'''

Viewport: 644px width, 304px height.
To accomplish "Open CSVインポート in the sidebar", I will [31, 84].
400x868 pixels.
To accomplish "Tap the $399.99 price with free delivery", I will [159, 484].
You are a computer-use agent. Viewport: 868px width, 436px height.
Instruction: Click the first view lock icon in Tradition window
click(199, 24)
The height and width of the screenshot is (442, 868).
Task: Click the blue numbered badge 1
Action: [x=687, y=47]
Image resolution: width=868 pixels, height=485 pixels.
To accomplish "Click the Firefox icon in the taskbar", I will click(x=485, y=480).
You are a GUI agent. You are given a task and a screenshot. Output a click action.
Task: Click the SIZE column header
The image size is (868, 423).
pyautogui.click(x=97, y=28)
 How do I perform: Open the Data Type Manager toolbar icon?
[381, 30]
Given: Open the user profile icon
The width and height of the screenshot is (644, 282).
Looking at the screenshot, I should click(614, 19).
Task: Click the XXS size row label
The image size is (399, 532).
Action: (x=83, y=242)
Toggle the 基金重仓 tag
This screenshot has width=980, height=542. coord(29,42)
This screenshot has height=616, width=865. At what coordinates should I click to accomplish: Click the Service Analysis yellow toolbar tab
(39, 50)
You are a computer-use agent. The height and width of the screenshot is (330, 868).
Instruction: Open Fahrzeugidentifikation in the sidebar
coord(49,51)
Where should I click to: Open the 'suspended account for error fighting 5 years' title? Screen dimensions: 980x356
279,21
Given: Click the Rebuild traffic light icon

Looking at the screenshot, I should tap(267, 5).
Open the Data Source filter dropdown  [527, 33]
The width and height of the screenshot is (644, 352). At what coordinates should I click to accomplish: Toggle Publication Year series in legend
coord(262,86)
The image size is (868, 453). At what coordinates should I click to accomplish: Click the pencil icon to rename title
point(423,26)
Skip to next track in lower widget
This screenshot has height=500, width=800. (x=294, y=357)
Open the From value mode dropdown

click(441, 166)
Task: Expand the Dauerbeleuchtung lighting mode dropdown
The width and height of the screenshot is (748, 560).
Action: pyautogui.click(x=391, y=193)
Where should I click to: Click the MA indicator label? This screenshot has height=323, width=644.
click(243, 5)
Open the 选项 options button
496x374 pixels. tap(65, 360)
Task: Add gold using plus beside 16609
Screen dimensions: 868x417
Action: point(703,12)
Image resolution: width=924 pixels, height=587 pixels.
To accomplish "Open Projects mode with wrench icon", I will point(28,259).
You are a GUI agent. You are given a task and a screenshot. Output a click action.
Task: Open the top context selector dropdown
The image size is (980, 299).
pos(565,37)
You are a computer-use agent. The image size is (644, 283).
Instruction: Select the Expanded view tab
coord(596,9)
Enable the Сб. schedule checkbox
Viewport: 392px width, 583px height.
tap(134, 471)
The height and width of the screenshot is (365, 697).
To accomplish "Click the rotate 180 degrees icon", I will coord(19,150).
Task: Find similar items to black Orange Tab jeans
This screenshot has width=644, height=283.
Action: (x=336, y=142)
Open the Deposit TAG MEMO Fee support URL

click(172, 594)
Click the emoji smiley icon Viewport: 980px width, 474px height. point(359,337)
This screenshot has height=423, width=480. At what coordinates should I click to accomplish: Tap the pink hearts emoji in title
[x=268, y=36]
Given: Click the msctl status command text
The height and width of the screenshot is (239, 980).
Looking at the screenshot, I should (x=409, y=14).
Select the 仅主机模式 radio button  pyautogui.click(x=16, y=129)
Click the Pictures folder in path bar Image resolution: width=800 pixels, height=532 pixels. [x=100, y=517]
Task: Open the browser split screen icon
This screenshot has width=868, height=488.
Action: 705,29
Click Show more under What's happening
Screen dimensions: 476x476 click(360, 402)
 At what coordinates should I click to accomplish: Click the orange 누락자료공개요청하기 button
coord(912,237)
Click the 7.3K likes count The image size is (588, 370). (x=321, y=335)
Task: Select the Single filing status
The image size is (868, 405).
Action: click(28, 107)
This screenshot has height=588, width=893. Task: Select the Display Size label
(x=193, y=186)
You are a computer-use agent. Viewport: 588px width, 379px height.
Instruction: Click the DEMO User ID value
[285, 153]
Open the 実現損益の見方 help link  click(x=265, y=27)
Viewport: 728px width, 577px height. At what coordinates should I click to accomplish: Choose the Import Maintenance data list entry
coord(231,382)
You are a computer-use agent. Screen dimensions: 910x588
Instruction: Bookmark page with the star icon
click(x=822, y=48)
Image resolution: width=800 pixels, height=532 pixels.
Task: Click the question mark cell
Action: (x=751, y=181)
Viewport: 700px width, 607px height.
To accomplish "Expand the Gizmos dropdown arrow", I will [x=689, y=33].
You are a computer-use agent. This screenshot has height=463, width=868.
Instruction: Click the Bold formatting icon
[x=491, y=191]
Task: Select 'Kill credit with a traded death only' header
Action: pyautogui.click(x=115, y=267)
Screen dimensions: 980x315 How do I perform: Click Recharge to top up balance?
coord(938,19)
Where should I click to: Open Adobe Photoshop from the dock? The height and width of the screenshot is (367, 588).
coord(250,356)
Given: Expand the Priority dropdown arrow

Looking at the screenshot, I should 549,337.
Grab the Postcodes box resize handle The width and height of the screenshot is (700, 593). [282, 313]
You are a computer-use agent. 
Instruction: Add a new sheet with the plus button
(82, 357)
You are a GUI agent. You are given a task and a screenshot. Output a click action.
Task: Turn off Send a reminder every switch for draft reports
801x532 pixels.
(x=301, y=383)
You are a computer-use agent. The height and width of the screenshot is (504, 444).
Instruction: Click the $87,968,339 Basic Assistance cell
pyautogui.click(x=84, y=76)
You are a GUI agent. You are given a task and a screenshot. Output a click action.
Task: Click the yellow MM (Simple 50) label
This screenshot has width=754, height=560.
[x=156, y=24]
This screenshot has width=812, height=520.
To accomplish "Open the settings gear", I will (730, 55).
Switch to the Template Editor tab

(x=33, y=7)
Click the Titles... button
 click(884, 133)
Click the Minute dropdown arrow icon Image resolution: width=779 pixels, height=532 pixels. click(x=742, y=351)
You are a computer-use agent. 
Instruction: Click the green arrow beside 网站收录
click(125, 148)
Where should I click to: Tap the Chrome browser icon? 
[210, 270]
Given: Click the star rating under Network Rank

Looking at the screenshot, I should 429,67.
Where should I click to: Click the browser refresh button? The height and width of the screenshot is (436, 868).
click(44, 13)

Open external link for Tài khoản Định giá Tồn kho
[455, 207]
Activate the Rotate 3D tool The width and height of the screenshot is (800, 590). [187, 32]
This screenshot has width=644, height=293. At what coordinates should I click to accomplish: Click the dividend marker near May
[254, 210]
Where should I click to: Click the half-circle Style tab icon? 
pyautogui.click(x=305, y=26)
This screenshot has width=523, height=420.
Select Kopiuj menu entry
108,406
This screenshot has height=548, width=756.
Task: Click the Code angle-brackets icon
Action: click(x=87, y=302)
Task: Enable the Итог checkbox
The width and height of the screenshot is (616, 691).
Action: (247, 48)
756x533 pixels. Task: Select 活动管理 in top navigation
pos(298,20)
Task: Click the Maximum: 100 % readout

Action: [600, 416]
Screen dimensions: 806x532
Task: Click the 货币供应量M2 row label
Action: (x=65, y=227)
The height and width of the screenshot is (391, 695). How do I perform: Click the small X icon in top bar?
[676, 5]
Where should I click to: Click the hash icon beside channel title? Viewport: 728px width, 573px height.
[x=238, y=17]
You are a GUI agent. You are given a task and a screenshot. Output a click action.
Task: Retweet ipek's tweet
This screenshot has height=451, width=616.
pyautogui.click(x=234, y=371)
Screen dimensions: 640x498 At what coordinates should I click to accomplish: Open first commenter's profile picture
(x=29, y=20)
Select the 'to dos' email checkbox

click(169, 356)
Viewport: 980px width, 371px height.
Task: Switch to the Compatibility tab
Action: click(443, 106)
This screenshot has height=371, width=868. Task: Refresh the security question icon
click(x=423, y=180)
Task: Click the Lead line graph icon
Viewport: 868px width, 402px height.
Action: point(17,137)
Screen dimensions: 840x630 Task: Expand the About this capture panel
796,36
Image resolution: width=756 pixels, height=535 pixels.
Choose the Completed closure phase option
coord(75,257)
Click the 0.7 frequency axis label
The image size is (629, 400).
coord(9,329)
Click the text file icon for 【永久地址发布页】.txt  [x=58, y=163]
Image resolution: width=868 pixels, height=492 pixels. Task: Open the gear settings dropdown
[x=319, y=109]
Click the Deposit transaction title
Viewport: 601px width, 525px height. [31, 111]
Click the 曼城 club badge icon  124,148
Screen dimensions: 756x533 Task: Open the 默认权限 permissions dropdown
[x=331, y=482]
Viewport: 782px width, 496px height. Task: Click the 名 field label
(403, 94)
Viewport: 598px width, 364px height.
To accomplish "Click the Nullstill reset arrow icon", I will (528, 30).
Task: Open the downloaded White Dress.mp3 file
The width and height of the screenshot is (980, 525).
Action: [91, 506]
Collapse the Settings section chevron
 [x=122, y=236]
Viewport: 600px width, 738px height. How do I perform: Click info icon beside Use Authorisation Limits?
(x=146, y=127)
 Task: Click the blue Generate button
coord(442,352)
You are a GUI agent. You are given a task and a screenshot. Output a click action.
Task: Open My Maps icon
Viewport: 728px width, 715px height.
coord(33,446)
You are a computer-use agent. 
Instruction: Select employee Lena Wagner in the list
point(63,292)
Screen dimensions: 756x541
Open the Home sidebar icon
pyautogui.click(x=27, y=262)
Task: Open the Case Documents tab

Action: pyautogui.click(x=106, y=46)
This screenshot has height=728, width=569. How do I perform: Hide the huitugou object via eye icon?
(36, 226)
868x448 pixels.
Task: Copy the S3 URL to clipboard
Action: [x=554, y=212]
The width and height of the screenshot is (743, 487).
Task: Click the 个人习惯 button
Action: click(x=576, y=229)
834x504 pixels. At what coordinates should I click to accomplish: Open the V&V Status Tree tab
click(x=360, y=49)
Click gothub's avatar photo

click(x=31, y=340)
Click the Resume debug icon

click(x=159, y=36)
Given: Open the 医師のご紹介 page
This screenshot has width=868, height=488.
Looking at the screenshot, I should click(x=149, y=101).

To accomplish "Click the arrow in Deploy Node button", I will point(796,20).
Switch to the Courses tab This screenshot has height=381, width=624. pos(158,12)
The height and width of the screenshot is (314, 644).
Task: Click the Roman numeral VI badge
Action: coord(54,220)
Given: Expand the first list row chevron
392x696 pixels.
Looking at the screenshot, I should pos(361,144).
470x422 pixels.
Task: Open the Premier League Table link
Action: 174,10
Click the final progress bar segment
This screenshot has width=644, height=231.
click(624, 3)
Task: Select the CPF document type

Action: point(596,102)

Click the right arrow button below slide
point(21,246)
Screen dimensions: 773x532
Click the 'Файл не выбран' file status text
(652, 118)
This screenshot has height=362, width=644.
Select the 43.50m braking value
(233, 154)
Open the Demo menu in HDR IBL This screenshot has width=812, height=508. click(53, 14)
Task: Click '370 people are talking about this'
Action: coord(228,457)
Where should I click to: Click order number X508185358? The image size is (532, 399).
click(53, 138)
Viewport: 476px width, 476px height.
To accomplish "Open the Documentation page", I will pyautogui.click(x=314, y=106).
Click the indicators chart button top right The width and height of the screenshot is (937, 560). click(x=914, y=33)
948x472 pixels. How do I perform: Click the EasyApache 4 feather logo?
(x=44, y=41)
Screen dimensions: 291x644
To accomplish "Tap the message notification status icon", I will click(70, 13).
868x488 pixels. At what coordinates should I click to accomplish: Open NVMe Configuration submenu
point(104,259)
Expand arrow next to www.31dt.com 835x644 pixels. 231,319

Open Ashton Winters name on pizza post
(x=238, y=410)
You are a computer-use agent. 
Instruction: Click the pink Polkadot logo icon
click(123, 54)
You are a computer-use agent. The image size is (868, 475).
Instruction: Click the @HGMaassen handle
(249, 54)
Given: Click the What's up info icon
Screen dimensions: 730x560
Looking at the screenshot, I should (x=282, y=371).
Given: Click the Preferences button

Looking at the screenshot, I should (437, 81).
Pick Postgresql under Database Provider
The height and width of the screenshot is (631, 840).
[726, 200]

'''

◆ **What you should do**
What are the lines above, starting at the one with "Click the 'Файл не выбран' file status text" and ending at the one with "Viewport: 476px width, 476px height."? Give them again exactly, and only them.

◆ **Output of the exercise**
Click the 'Файл не выбран' file status text
(652, 118)
This screenshot has height=362, width=644.
Select the 43.50m braking value
(233, 154)
Open the Demo menu in HDR IBL This screenshot has width=812, height=508. click(53, 14)
Task: Click '370 people are talking about this'
Action: coord(228,457)
Where should I click to: Click order number X508185358? The image size is (532, 399).
click(53, 138)
Viewport: 476px width, 476px height.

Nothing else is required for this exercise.